Director, Institute of Contemporary Islamic Thought
Toronto, Ontario, Canada
1 Ramadan 1432 AH (8-1-2011 CE)
1. Abu al-A'la Mawdudi, Tafheem ul-Qur’an, Volume 1. (Lahore, Pakistan: Idara Tarjumanul Qur’an, 1981), p. 42.
2. communion – the literal meaning of the word is the sharing or exchanging of intimate thoughts and feelings, especially when the exchange is on a mental or spiritual level. If the special meaning of the word, referring to the Roman Catholic Holy Communion, is put aside, then the English word communion comes closer to the Arabic word salah than the word prayer, which is more akin to the Arabic word, du‘a’.
3. Dr. Wahbah al-Zuhayli, Al-Tafsir al-Munir fi al-‘Aqidah wa al-Shari‘ah wa al-Manhaj, Volume 3. (Beirut, Lebanon: Dar al-Fikr al-Mu‘assir, 1411 AH), pp. 53–55.

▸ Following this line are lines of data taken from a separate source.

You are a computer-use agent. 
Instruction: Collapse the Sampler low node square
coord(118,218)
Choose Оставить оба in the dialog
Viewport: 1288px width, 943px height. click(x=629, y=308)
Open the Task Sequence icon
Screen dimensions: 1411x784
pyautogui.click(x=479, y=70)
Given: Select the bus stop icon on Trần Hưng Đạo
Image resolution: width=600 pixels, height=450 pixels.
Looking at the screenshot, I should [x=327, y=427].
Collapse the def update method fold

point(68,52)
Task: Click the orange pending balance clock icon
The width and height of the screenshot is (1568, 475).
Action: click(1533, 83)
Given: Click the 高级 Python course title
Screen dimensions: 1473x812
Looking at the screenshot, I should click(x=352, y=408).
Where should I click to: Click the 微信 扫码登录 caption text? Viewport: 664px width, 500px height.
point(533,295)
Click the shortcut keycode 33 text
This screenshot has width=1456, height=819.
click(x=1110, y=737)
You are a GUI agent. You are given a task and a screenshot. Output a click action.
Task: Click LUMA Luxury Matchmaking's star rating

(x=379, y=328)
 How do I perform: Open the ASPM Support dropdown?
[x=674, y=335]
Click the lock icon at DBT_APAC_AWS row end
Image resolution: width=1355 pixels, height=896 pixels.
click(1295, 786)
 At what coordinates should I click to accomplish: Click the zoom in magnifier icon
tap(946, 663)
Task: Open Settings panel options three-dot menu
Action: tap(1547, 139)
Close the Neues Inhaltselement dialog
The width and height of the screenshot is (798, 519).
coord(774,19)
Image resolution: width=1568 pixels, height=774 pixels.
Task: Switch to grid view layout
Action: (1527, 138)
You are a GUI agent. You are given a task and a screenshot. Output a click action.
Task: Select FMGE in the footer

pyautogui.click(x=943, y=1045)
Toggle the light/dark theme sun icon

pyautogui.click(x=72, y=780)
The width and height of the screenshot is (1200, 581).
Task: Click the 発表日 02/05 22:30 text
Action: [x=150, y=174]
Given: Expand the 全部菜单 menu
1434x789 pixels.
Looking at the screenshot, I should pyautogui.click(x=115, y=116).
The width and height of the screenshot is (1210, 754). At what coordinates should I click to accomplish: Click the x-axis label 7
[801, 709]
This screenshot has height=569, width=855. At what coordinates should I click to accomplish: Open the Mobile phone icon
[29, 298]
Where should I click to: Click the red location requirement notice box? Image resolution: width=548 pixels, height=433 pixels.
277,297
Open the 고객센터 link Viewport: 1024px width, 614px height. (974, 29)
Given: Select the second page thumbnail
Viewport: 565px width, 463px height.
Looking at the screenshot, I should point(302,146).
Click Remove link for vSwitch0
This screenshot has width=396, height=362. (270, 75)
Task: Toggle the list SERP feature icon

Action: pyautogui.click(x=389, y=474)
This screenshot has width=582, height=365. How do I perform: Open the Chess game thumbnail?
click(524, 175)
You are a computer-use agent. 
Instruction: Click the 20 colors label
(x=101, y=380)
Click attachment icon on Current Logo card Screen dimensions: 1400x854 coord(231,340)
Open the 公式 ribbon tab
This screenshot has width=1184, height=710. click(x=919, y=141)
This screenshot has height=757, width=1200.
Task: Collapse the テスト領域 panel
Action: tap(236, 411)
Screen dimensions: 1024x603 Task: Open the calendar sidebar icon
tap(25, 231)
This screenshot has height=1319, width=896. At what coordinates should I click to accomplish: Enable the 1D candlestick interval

4. hadith qudsi – meanings revealed to the Prophet (SAW) by Allah (SWT), expressed in the Prophet’s own words (SAW); as opposed to the Qur’an, in which meanings revealed to the Prophet (SAW) by Allah (SWT) are expressed in Allah’s (SWT) own words.
5. Narrated by Abu Hurayrah and recorded by Imams Muslim, Malik, Abu Dawud, Ibn Majah, al-Nisa’i, and al-Tirmidhi.
6. Muhammad al-‘Asi, The Ascendant Qur’an: Realigning Man to the Divine Power Culture. (Toronto, Canada: Institute of Contemporary Islamic Thought, 2011). Five volumes of this tafsir have been published as of Ramadan, 1432 AH (8-2011 CE); ensuing volumes will be produced on a regular basis over the next few years, insha’ Allah.